File metadata and controls

479 lines (399 loc) · 26.2 KB

SHOCCS — New Developer Onboarding

Welcome! This guide gets a strong C++/numerics developer from git clone to "I built it, ran it, broke it, and know where everything lives" in an afternoon. It is honest about the sharp edges. The Kokkos 5.1 break that blocked a fresh build has been fixed (2026-06-04); ctest now passes 47/48, with one remaining failure (t-laplacian) — t-csr and t-E2_1 have since been fixed (see §3). Skim §3 before your first build.

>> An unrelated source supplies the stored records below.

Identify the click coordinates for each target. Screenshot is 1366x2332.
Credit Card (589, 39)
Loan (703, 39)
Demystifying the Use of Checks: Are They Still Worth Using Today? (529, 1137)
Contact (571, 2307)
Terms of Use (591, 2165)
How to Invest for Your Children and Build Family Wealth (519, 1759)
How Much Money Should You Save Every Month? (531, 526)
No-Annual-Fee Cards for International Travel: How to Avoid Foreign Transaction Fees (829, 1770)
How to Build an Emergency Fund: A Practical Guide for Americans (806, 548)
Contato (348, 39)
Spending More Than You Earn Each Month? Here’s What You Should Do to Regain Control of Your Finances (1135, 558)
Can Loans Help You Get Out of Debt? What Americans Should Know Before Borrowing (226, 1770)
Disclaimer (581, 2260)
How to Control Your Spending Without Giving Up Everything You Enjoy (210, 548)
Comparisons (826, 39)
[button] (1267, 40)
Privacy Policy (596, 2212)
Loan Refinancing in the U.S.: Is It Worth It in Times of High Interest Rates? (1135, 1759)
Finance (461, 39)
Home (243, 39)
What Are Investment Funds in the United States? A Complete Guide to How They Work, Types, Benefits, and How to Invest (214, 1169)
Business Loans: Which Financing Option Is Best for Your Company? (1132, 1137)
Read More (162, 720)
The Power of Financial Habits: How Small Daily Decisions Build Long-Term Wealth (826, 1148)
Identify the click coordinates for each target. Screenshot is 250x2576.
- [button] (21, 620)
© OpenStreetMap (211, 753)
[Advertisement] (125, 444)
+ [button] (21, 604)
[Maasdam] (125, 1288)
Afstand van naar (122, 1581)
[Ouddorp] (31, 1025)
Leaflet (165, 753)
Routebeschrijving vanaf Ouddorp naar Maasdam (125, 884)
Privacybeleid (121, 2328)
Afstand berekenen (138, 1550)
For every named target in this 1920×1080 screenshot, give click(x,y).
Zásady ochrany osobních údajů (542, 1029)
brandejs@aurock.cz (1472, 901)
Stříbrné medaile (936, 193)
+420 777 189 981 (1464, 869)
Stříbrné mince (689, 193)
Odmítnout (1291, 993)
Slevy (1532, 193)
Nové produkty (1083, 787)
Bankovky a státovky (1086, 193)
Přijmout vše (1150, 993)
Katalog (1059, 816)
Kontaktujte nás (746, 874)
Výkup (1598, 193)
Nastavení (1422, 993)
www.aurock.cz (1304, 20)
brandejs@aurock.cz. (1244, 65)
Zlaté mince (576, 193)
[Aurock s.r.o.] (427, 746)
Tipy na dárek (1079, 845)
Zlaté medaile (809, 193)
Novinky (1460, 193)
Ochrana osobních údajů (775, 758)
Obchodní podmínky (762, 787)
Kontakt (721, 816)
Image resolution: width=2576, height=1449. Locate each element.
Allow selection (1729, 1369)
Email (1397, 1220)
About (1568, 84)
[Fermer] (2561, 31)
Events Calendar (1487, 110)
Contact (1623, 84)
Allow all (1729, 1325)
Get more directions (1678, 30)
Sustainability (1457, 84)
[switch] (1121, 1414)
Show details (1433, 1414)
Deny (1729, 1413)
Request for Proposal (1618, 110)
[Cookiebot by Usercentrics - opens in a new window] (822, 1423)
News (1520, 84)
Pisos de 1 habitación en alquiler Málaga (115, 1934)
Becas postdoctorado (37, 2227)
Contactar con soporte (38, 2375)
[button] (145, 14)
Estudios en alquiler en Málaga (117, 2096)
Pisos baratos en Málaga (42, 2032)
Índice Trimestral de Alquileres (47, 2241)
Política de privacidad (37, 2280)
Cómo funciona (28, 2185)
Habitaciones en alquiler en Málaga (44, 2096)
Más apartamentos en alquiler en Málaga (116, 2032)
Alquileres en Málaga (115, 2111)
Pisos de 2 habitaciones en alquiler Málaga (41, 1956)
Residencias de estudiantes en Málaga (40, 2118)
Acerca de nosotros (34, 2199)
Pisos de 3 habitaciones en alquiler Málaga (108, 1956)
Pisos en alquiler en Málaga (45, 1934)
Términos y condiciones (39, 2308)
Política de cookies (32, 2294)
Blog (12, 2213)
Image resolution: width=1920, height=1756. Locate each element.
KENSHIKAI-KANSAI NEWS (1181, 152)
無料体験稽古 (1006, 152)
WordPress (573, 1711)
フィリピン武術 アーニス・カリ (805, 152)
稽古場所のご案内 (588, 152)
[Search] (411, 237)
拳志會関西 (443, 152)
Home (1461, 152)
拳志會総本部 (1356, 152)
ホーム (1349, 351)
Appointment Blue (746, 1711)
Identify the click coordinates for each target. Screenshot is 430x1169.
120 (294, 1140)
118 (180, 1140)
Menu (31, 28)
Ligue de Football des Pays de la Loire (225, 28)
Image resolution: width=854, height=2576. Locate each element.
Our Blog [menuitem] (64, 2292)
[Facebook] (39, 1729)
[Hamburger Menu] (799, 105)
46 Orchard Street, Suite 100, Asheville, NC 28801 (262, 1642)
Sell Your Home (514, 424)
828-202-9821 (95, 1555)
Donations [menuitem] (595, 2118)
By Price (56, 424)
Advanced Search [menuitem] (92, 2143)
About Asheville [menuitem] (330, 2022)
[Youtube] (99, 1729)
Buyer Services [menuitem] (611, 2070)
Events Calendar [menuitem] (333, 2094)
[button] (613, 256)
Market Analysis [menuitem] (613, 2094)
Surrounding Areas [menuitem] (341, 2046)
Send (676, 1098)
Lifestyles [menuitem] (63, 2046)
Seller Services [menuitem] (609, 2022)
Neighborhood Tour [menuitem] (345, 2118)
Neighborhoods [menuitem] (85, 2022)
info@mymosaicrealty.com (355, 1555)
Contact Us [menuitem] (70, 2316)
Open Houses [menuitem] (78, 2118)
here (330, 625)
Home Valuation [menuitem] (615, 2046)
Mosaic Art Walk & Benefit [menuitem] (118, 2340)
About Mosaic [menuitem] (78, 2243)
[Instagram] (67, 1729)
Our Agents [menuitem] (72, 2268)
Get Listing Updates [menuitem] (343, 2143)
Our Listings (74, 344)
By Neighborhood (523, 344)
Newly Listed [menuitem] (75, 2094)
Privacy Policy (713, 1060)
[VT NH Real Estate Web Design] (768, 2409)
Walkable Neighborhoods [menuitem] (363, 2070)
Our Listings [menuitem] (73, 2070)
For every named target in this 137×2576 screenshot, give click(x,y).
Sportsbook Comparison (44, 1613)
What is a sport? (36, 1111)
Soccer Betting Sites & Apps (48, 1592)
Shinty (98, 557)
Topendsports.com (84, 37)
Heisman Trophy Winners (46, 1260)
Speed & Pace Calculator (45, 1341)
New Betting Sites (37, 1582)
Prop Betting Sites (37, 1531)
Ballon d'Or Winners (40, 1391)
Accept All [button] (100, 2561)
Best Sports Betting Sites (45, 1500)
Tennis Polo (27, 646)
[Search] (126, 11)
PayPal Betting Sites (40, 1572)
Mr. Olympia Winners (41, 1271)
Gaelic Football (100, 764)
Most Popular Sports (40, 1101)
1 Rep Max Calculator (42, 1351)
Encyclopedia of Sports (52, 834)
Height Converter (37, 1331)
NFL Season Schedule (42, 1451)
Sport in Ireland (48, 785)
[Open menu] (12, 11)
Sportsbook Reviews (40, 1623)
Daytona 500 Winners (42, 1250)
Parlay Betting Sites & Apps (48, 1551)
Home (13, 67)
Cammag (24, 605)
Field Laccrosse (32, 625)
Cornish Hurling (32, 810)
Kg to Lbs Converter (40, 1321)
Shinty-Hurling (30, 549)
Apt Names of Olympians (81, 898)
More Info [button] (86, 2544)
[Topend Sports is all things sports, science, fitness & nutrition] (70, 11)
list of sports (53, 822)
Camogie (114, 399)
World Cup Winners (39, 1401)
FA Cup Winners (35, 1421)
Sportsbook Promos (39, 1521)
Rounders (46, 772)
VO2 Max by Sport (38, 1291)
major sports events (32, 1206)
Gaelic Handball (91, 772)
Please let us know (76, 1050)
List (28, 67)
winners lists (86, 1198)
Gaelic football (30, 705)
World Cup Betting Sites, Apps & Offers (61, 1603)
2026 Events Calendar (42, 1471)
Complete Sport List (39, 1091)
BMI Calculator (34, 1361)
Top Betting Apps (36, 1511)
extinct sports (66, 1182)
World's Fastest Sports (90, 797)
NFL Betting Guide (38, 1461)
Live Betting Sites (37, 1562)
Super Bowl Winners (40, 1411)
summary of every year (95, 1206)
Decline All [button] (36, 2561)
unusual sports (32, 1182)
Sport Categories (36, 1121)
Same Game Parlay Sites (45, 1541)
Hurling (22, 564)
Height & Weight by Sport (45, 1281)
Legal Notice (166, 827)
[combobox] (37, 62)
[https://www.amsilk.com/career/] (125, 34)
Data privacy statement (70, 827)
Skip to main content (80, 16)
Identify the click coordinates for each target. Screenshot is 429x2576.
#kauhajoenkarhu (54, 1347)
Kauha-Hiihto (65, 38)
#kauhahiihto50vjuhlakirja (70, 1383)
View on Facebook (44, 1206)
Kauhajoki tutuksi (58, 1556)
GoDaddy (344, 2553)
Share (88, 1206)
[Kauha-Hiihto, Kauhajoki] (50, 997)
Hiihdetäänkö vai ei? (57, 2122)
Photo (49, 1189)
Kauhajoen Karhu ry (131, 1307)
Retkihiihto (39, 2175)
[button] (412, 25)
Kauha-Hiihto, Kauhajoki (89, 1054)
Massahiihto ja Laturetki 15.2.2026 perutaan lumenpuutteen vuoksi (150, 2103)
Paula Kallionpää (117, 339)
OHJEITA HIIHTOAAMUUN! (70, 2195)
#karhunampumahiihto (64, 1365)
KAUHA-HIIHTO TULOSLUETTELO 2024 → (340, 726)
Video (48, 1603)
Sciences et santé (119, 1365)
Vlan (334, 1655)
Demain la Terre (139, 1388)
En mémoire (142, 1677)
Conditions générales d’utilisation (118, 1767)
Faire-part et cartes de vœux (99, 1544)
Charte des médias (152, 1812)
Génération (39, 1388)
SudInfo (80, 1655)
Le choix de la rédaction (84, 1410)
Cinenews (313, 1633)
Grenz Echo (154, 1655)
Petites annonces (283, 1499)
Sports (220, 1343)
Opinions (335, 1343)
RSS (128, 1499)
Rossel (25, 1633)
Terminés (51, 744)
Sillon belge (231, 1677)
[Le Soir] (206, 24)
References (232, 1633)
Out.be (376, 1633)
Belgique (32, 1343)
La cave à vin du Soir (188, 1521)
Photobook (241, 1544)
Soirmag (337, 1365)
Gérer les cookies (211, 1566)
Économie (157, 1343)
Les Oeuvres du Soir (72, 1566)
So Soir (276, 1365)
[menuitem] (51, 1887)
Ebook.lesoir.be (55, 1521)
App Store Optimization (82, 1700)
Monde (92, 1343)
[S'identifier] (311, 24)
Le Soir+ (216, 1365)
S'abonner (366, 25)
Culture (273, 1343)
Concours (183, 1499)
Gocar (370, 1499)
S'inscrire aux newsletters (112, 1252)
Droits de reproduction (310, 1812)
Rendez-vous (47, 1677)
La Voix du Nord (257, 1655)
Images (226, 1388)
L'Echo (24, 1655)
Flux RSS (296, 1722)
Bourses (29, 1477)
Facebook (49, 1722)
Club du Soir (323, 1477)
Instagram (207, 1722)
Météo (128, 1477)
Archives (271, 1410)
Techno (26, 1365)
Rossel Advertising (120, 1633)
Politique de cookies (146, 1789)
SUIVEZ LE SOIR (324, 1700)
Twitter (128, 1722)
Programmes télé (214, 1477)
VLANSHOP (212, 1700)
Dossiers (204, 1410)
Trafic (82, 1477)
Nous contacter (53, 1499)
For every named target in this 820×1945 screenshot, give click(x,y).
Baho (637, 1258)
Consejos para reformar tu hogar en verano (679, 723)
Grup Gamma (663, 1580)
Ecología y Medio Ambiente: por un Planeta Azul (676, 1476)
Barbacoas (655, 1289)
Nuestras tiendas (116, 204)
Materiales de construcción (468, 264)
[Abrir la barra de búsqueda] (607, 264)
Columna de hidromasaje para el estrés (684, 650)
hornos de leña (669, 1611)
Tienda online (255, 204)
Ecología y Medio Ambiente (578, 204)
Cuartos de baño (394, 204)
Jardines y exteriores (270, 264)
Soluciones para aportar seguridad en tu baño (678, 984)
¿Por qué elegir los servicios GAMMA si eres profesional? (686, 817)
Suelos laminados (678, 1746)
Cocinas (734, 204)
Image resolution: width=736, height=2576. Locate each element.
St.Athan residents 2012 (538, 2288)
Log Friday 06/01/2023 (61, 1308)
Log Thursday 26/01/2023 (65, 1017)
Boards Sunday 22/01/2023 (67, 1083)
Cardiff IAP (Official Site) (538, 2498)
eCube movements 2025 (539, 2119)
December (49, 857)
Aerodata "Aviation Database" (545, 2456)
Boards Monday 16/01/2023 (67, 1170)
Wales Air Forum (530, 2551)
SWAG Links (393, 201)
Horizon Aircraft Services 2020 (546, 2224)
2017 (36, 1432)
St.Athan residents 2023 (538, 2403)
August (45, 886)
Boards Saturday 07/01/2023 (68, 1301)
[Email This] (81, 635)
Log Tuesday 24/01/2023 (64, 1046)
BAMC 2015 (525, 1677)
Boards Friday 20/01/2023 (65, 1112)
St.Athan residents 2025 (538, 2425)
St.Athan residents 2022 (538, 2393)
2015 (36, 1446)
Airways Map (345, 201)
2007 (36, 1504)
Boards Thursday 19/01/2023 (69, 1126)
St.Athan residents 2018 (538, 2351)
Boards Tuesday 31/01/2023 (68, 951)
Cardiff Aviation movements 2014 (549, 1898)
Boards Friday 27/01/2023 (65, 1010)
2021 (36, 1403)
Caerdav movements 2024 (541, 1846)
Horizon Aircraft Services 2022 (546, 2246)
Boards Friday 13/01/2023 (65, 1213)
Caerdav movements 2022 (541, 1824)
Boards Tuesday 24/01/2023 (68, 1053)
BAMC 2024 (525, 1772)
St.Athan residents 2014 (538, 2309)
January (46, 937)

Audited: 2026-05-29; build fixed: 2026-06-04. If these dates are months old by the time you read this, re-verify the build status in §3.


1. What SHOCCS is (the two-codebases mental model)

SHOCCS = Stable High-Order Cut-Cell Solver. There are really two codebases living in one repo, and keeping them straight is the single most useful thing you can do on day one.

Codebase A — the C++ solver (src/, build/)

A Cartesian cut-cell, high-order finite-difference PDE solver for time-dependent problems (heat equation, scalar wave, hyperbolic eigenvalue analysis). This is the implementation of the Brady–Livescu JCP line of work (see papers/BradyLivescu2019.pdf, papers/BradyLivscu2021.pdf). It discretizes on a structured Cartesian grid with embedded boundaries (spheres, axis-aligned rectangles): grid lines are ray-cast against the geometry, the cut-cell distance psi is computed per intersection, and special boundary closures are applied there. It is method-of-lines: spatial operators produce an RHS, time integrators (Euler, RK4) march it forward.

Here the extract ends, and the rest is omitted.